Charge China Harbour!
Morrison-led UCASE says Chinese construction must stop flouting labour lawsMonday, September 27, 2021
BY ALICIA DUNKLEY WILLIS
The Union of Clerical Administrative and Supervisory Employees (UCASE) is calling on the Government to refer the management of China Harbour Engineering Company Limited (CHEC) to the Office of the Director of Public Prosecutions for criminal charges to be brought against it.
This is the latest in an ongoing saga of agitation by UCASE and at least one other entity regarding matters pertaining to working conditions and wages for workers on the Highway 2000 May Pen to Williamsfield leg project, of which CHEC is the contracted firm.
President of UCASE Vincent Morrison, in a recent interview with the Jamaica Observer, made the call following what he said was the failure of CHEC to respond to a claim served on it earlier this year for bargaining rights on behalf of the workers.
In an April 2021 letter addressed to CHEC, UCASE and the Bustamante Industrial Trade Union (BITU) informed the company that the workers on the project have mandated them to represent them on all matters pertaining to their wages and working conditions. The unions informed CHEC that they are seeking the company's cooperation in recognising the unions under the Labour Relations and Industrial Dispute Act of 1975, either by consent or allowing the Ministry of Labour and Social Security to conduct a poll among the workers.
But speaking with the Observer, Morrison said that CHEC has remained non-responsive. He said the union has since August sought audience with the Ministry of Labour to settle the issue to no avail.
“We need political involvement. The Government brought them here and I don't think the Government can fold their arms and allow the Jamaican workers to be pushed around and battered. It is not fair and that is what is happening,” Morrison said.

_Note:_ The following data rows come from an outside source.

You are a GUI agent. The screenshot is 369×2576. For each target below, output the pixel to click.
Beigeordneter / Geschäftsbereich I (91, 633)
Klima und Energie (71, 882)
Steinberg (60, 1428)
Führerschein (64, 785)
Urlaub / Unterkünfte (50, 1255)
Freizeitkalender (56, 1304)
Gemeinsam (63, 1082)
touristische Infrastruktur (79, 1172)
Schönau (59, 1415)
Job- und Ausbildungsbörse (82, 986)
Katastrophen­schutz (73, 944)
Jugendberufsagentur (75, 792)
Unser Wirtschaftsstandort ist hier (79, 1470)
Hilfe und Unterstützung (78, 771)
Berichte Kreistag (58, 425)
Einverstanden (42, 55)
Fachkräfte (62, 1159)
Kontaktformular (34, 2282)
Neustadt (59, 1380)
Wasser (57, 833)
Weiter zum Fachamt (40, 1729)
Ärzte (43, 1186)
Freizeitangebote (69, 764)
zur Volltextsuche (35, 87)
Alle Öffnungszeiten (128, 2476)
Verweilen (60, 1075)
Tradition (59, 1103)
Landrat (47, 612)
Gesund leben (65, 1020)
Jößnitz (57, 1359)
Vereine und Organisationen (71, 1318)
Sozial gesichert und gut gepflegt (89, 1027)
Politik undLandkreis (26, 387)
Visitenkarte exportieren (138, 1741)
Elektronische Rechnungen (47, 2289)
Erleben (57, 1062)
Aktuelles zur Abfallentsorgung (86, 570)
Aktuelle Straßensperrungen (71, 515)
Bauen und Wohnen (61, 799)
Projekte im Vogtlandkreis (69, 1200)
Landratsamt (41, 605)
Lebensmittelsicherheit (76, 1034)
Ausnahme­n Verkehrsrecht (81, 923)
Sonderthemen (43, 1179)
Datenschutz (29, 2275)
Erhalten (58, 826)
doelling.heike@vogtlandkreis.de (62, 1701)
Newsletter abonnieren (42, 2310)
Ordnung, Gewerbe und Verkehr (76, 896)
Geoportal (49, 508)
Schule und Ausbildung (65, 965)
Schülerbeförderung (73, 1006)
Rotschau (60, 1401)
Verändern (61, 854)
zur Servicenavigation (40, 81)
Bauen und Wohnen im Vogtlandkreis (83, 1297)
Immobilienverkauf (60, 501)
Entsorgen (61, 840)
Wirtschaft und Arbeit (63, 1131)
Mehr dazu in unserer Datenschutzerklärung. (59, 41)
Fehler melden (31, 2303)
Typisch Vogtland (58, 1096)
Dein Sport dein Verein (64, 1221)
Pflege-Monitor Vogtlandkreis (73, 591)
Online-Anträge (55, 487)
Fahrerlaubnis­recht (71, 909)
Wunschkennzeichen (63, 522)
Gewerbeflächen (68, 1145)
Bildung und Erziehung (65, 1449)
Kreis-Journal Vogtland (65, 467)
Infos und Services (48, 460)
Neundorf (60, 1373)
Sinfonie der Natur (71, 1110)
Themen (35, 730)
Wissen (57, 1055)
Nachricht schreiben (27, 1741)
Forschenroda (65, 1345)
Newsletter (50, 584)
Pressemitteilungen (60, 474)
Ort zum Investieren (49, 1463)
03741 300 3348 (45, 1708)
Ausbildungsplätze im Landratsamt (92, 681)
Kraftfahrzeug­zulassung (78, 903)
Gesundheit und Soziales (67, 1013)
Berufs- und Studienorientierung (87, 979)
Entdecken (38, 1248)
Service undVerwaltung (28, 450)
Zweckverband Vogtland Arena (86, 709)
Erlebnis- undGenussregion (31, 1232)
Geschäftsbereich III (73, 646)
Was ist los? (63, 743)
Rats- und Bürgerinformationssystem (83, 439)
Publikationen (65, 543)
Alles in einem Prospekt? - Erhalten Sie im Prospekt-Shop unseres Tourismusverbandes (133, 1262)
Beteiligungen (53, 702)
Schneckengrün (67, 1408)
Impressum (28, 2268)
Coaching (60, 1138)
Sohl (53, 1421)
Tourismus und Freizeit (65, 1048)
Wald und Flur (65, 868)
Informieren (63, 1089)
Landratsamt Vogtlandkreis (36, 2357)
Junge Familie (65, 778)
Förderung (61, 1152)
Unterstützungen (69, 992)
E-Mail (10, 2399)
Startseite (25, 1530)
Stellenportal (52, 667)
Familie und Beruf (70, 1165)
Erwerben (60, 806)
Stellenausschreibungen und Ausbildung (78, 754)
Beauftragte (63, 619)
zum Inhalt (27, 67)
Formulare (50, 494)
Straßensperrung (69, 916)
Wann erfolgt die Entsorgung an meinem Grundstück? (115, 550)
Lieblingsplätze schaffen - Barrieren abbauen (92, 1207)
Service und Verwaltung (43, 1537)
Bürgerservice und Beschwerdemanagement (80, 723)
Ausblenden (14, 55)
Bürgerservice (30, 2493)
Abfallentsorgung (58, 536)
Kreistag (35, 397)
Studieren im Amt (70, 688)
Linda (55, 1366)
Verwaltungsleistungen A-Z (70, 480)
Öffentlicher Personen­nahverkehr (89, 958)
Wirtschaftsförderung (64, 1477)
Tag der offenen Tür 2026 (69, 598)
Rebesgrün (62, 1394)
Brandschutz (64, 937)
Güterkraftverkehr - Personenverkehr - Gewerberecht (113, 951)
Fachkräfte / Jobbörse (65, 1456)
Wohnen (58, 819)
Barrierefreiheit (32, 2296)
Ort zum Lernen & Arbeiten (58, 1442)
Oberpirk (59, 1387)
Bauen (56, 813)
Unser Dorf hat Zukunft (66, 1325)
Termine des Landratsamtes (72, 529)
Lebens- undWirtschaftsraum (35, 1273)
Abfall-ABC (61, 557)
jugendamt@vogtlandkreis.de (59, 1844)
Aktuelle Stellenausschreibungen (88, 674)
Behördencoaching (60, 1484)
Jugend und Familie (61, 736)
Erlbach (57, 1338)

“One of the reasons I wanted to speak with the minister is to see how he could intervene in representing the Government of Jamaica, because in my view the laws of Jamaica are far more important than what China Harbour is doing in Jamaica and I'm very serious about that statement and I don't think we should allow anybody at all — whether China, United States or the United Kingdom — you should never allow your multinational companies to come into our country and break the law. And that is why I am urging the ministry to refer the thing to the Director of Public Prosecutions for criminal proceedings to be taken out against the company,' the UCASE President said.
According to Morrison, the ministry has legal backing to take that kind of action.
“Under the Labour Relations Industrial Disputes Act, when a claim is served on a particular company, or any company for that matter they have time frames within which to respond to the ministry. Failure to respond to the Ministry of Labour can become a criminal offence,” he said.
“For the ministry to process the ballot, they have a ballot among the workers, they will have to get certain information from the company and the ministry has standard letters that they would write to the company asking them to submit certain information. If that information is not submitted in a timely manner, then it can be considered a breach of the Labour Relations Industrial Disputes Act which could lead to criminal offences. We have had companies in Jamaica who have breached the law and have ended up in the courts. It takes a long time, but some have reached as far as the Privy Council. So, the ball is in the court of the Ministry of Labour to decide what they are doing,” the UCASE head said.
He said while the ministry lingers, workers are suffering.
“This is a construction project. It has a life, and what the company is doing is dragging out the thing. But by the time the matter is dealt with then maybe 50 per cent of the work would have already been done.
''Myriad issues are affecting the workers. For example, workers have complained about the rate of pay that they are getting. They have complained about the lack of protective equipment, the absence of basic necessities such as potable drinking water and the list goes on. This is a continuation of issues from the Mandela project, the Portia Simpson Miller Square project, the Hagley Park to Constant Spring Road project, it's a continuation,” Morrison told the Observer.
“That is CHEC, that is how CHEC operates. What CHEC does is they sub-contract the work, so you go on a project, you see the sign CHEC all over, the worker tells you they are working with CHEC but the management will probably tell you no, they are working with contractor X or Y. These are interventions that I believe are needed from the political level,” he added.
Workers employed to the project have at varying times staged demonstrations complaining that the terms and conditions (wages and benefits) are less favourable than what they received when the first leg of Highway 2000 was constructed under the management of the French contractor, Bouygues.